--- Exercise input Enclosed Below ---

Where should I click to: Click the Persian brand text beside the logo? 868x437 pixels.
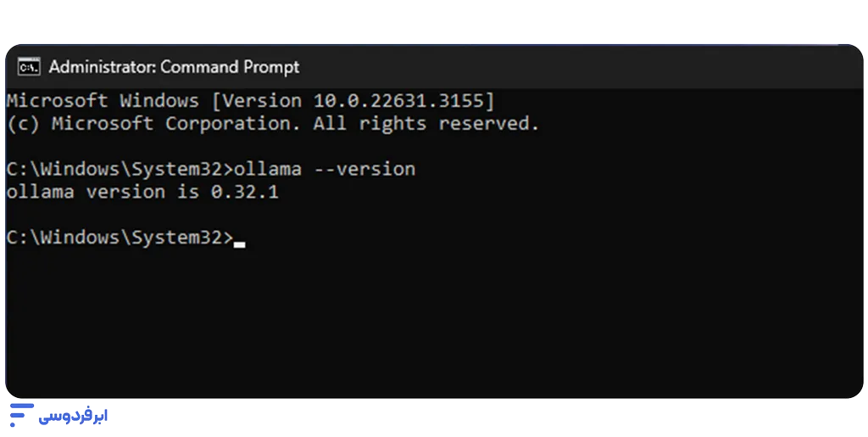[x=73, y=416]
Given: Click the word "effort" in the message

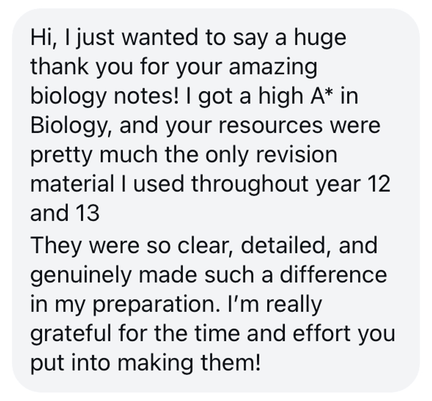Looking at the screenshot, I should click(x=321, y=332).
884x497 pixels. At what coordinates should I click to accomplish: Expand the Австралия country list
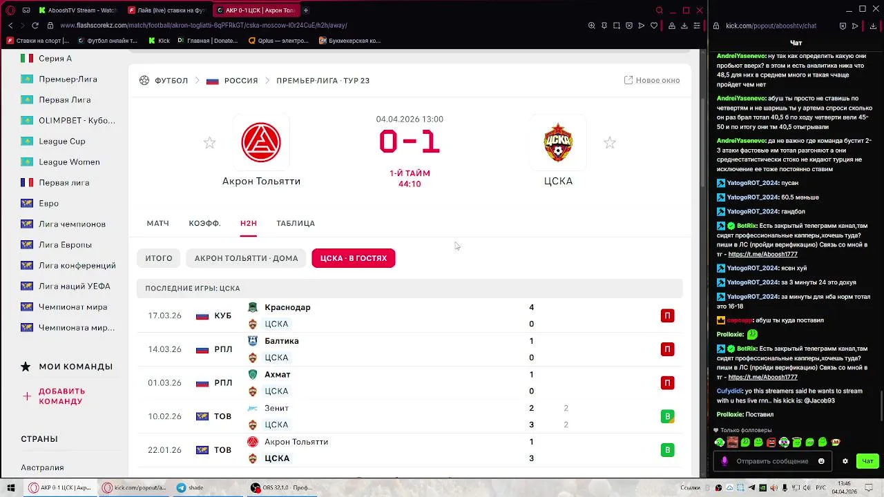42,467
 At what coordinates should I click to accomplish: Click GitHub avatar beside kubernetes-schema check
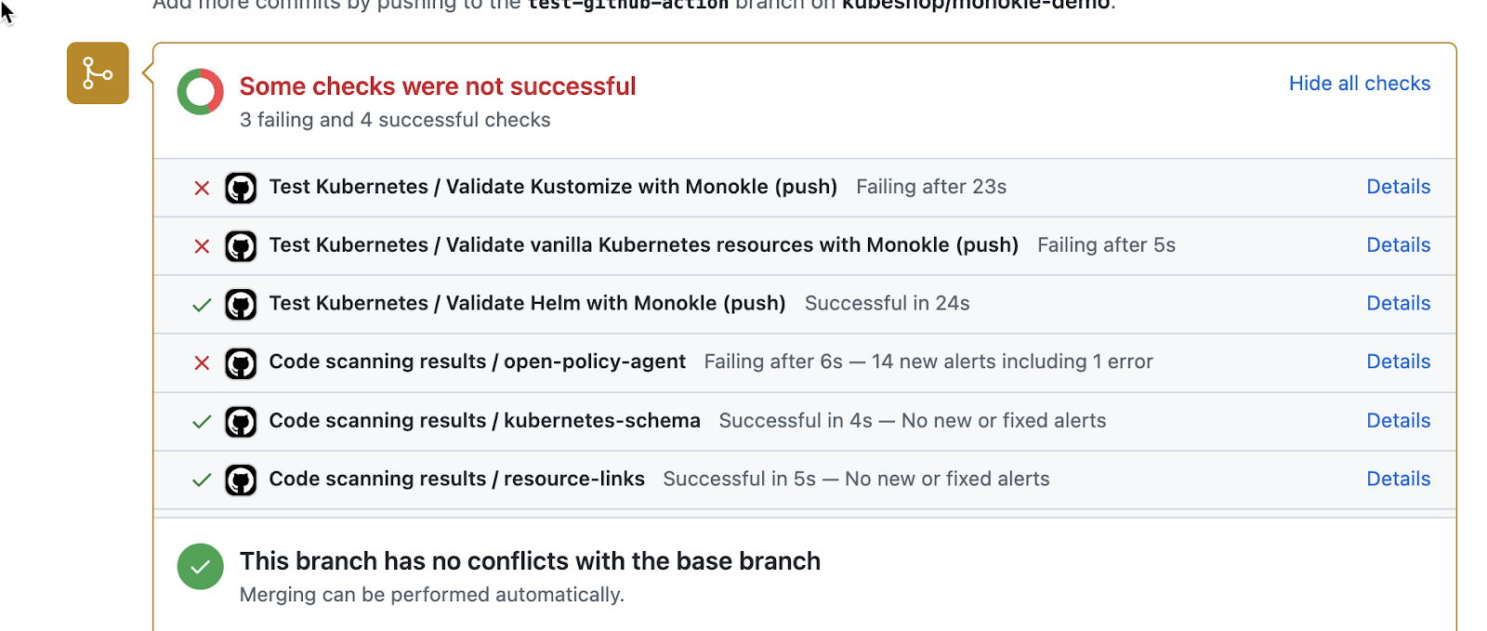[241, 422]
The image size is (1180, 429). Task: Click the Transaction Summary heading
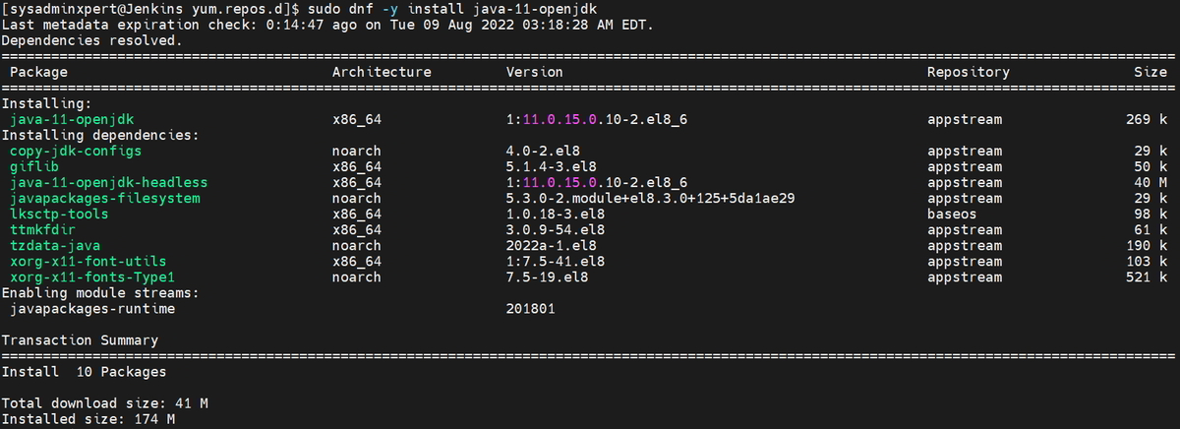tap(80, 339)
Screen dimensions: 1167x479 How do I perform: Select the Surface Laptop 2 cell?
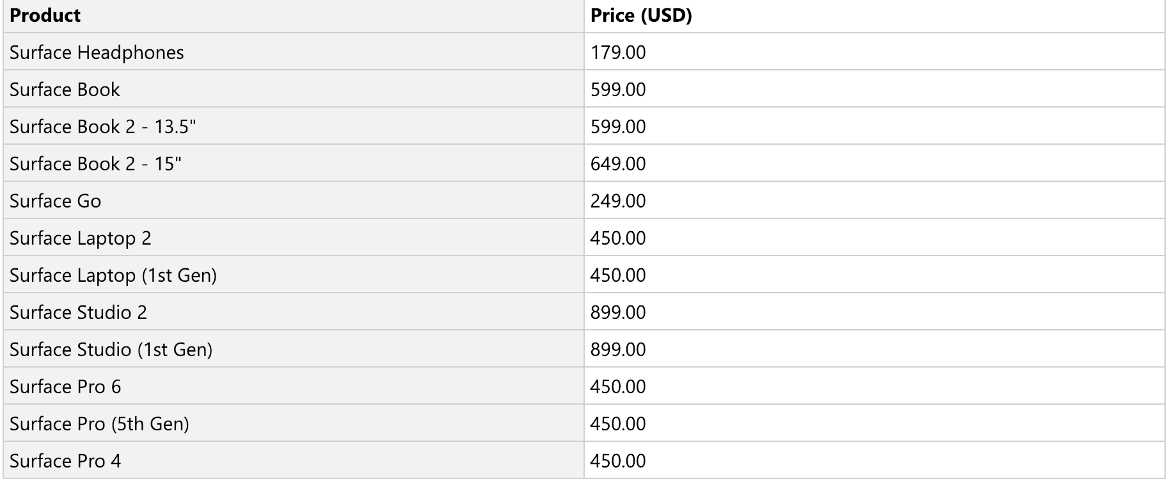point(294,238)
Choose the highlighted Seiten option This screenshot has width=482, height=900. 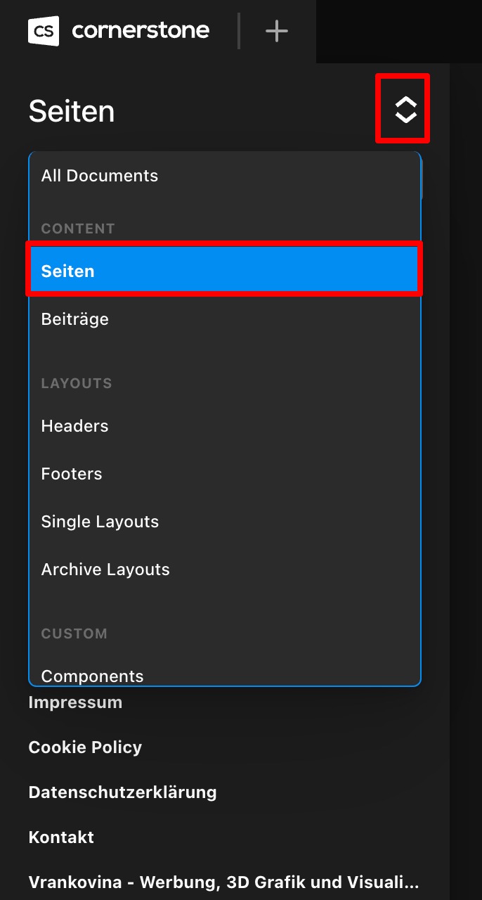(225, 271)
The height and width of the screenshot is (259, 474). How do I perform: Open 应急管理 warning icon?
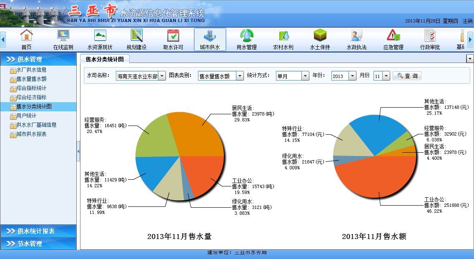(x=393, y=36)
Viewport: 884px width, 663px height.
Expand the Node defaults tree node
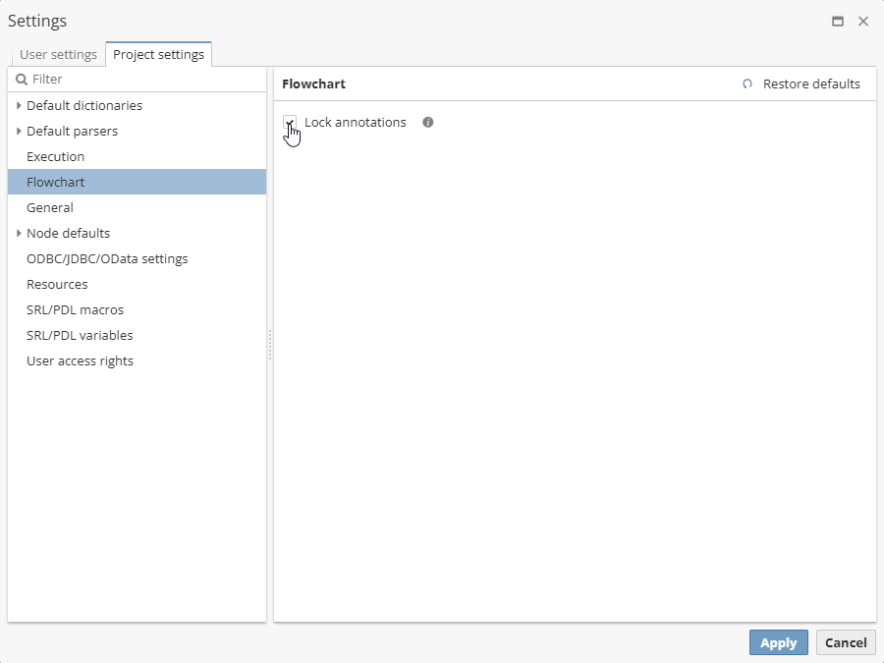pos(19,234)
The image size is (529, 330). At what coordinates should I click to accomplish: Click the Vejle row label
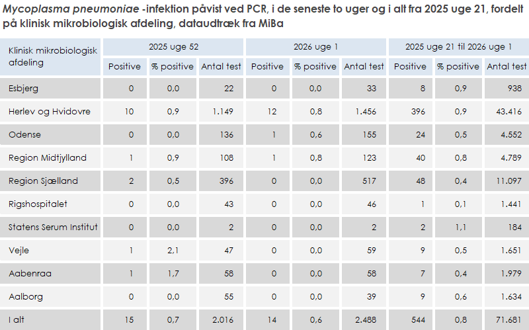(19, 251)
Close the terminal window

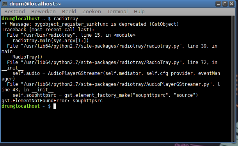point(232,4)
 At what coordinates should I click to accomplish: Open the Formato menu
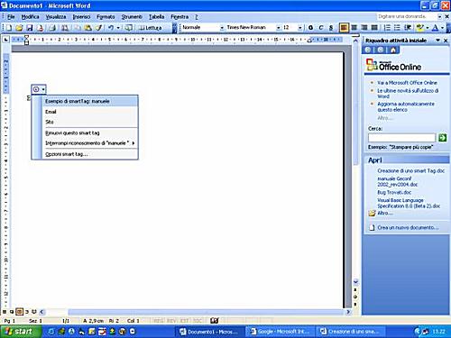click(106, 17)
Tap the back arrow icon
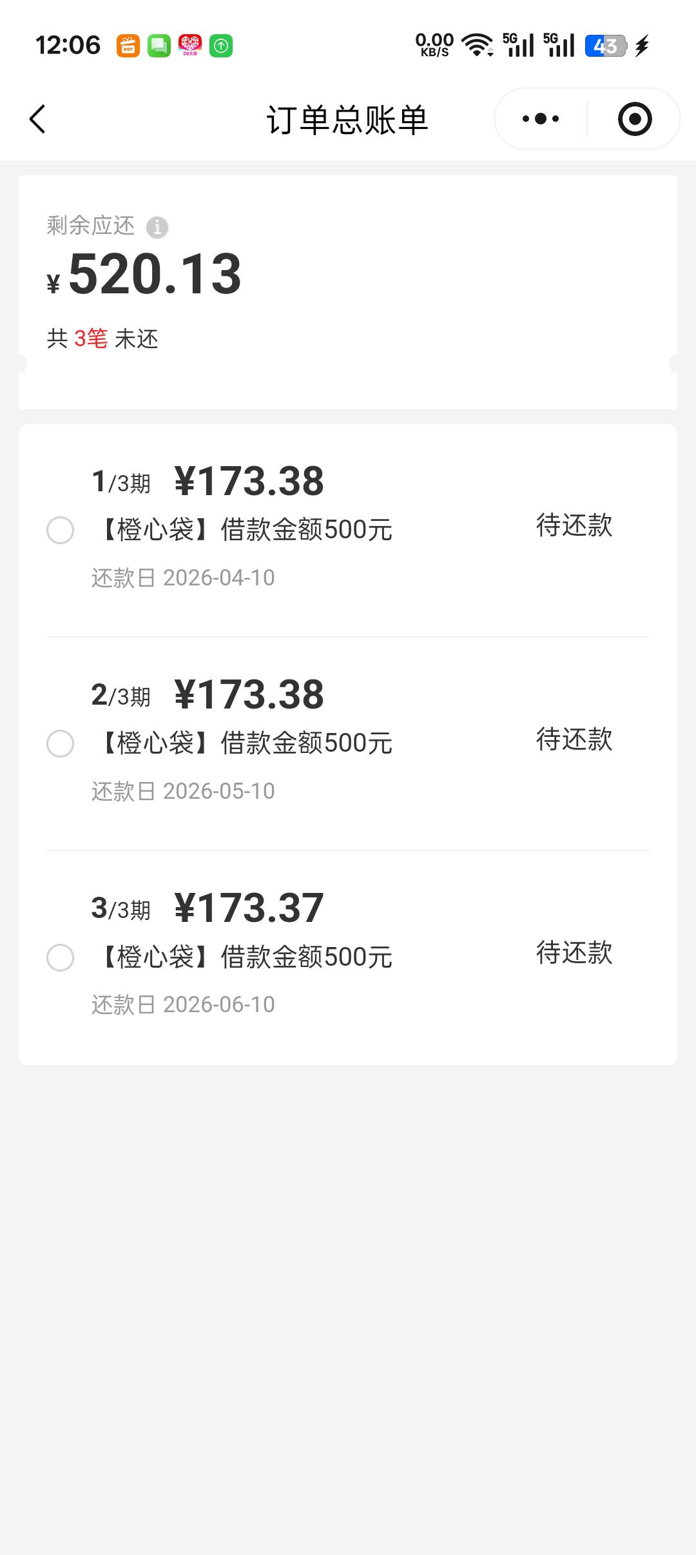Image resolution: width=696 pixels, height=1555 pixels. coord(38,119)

--- End of Enclosed Exercise input ---

Copy exactly the lines from the one containing "At what coordinates should I click to accomplish: Open" through the last line of the records above, including both, and omit every picture.

 At what coordinates should I click to accomplish: Open the Formato menu
click(106, 17)
Tap the back arrow icon
Image resolution: width=696 pixels, height=1555 pixels. coord(38,119)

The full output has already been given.